The Selling Of American Art

Have you read me?

Art today is in a precarious position. In order to survive artists must participate in an elaborate system that is increasingly becoming a point at which Wall Street, Madison Avenue and government converge. The embarrassment and the corrosive effects of such a system may well prove to be dangerous to creative life in our culture.

Evidence of the interlocking elements that make up the art world today is obvious in reports of increased corporate investment in painting and sculpture as a hedge against inflation, and a new interest on the part of individual buyers in the business value of art. For a long time there have been wry comment in the artists’ milieu about a kind of elegant decorative painting that can be called art-for-banks. Now those banks are advising individual clients to follow their example.
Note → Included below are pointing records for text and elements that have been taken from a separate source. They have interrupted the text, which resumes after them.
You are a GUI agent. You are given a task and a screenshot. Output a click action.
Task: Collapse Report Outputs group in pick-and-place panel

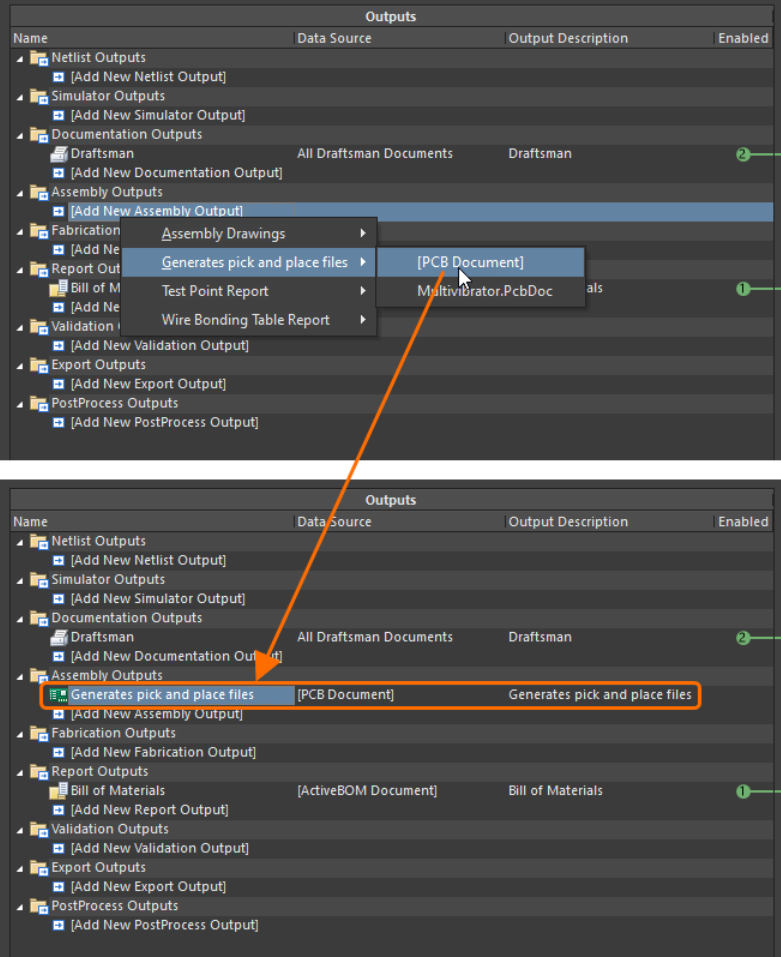[x=20, y=772]
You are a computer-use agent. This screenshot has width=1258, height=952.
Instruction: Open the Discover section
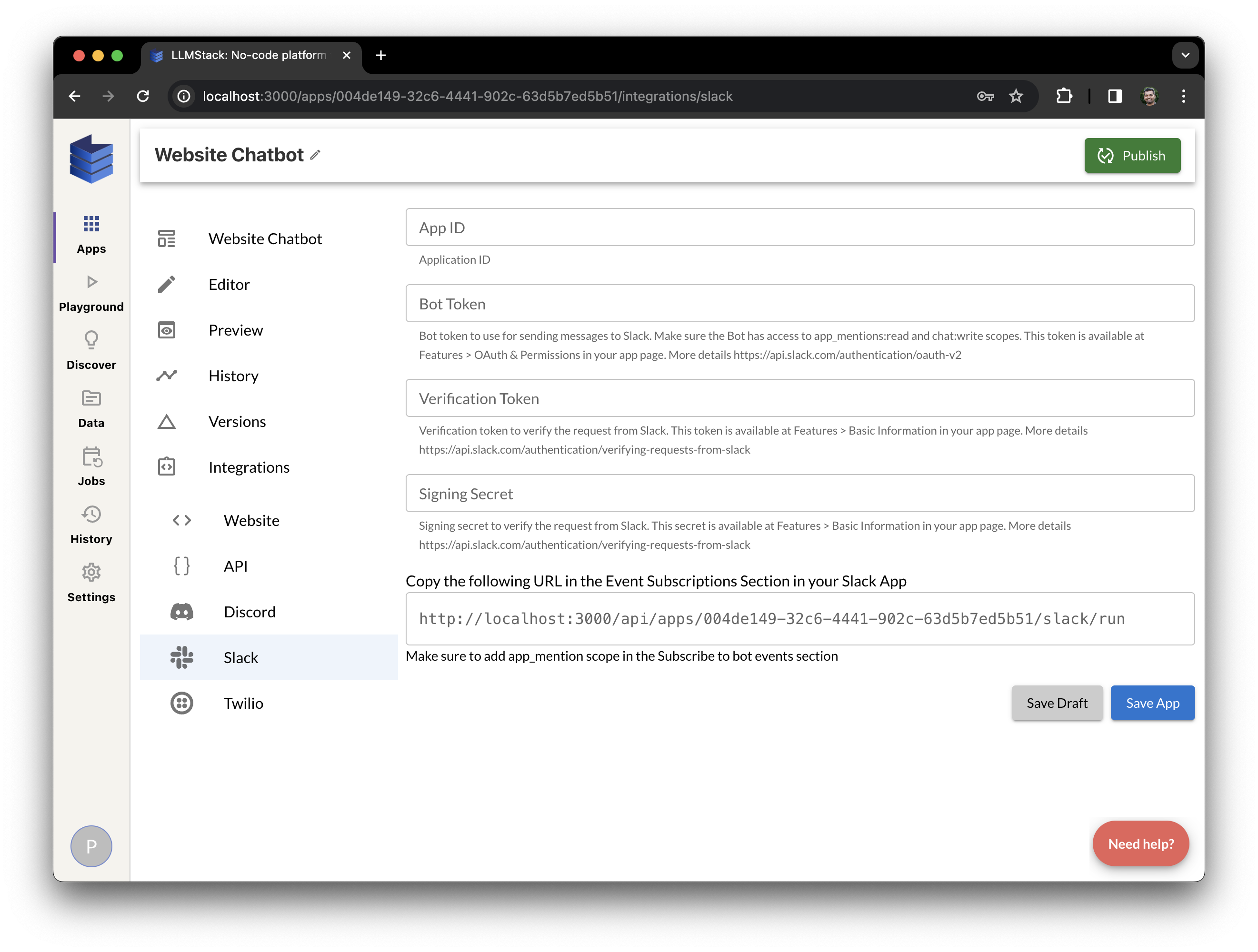(x=91, y=350)
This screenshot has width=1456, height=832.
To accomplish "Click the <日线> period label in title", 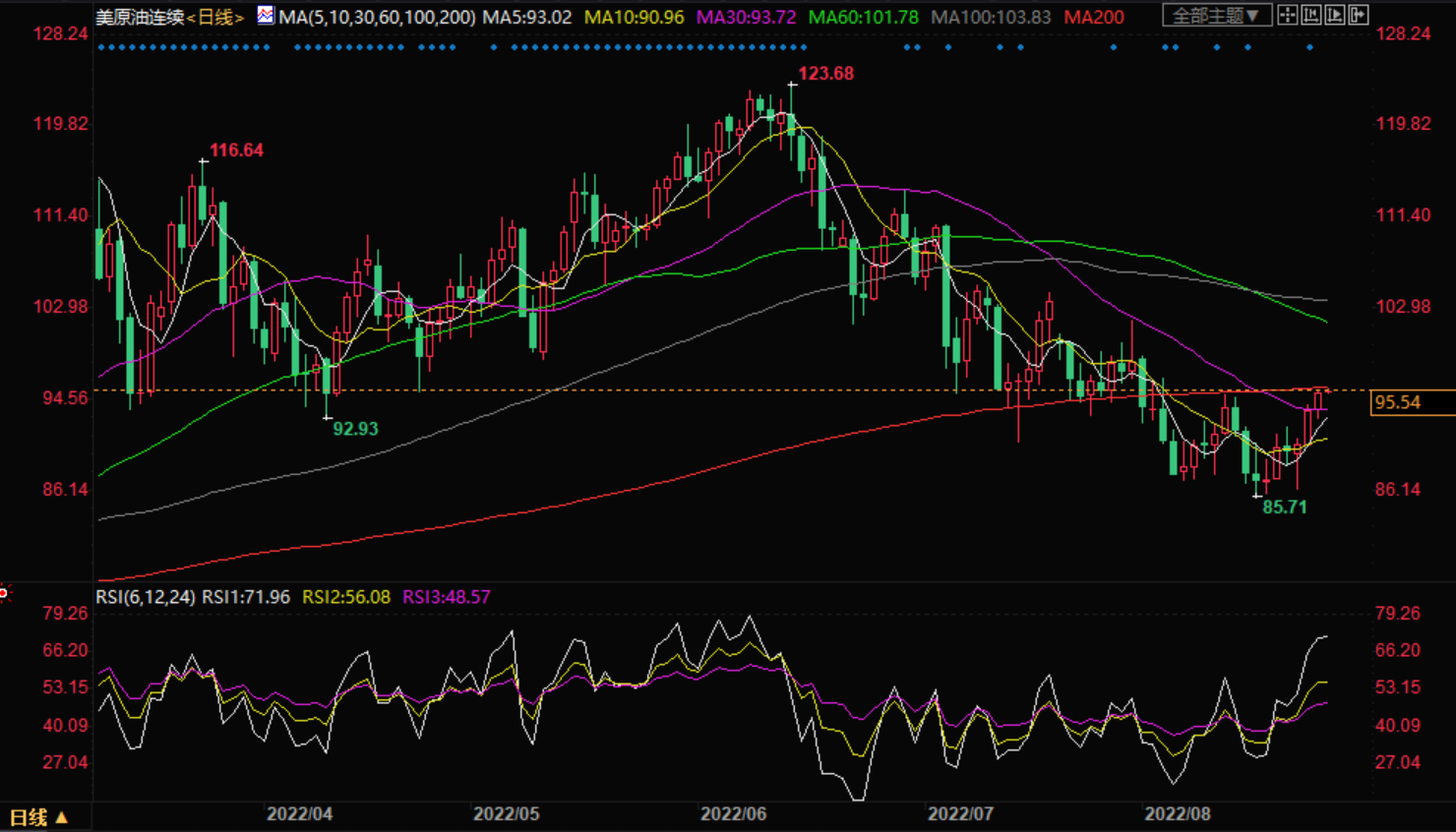I will coord(214,18).
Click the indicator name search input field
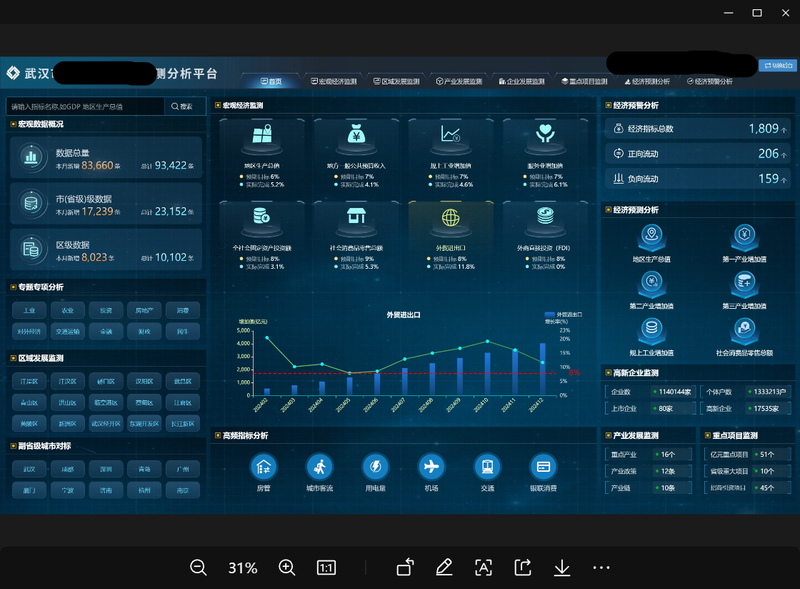Viewport: 800px width, 589px height. pos(85,106)
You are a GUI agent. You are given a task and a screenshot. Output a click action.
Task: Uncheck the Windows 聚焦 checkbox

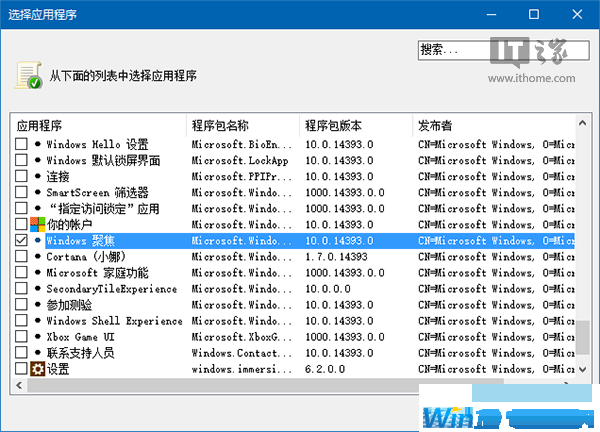pyautogui.click(x=21, y=241)
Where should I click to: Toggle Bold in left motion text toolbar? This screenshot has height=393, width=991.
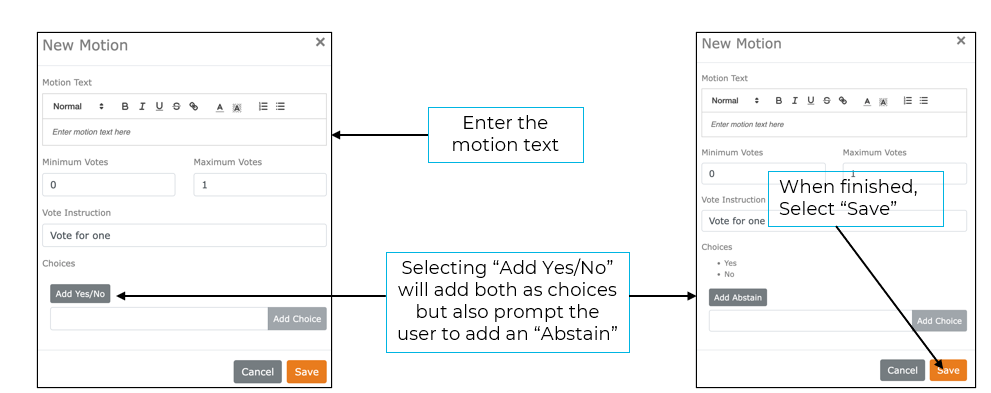pos(125,107)
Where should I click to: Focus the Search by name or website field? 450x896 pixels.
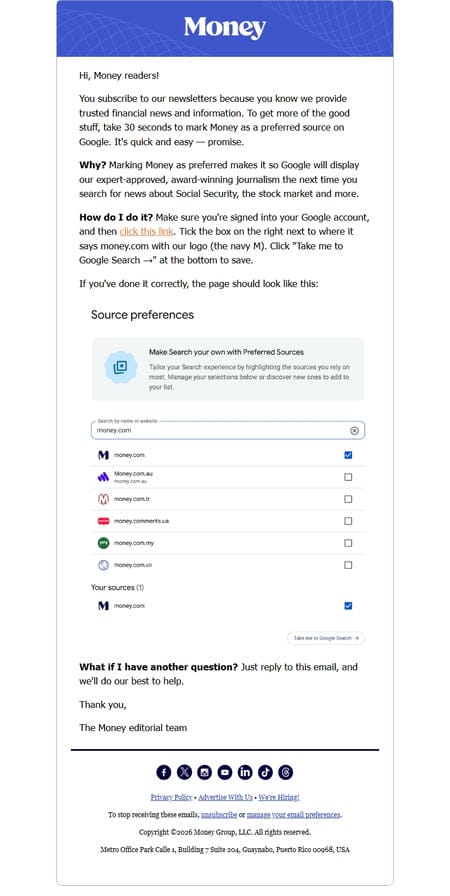[x=223, y=431]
Those are a couple of the opening paragraphs of “The Selling of American Art,” an unsigned, undated, unmarked, 9-page essay I came across the other day in a miscellaneous clippings section of Dore Ashton’s collection at the Archives of American Art. I can find absolutely no mention or reference to it online, and I don’t just mean Google.
Obviously, it sounds like it could have been written yesterday, but the paper’s references to Harold Rosenberg’s last published interview [In Portfolio, vol. 1, 1979] and the December 1980 edition of Artworkers News [!] probably hint at its actual date.
It’s a pretty incisive and prescient indictment of the emerging art system, right up until the somewhat incongruous suggestion that then-underappreciated [or under-collected?] painters like Richard Diebenkorn and “the late Philip Guston” represented an alternative path out of the corporate art trap.
Ashton was a rare critical defender of Guston throughout the artist’s lifetime, and his inclusion makes me think she is also the author of “The Selling of American Art.” I really should have asked her about it when I had her on the phone.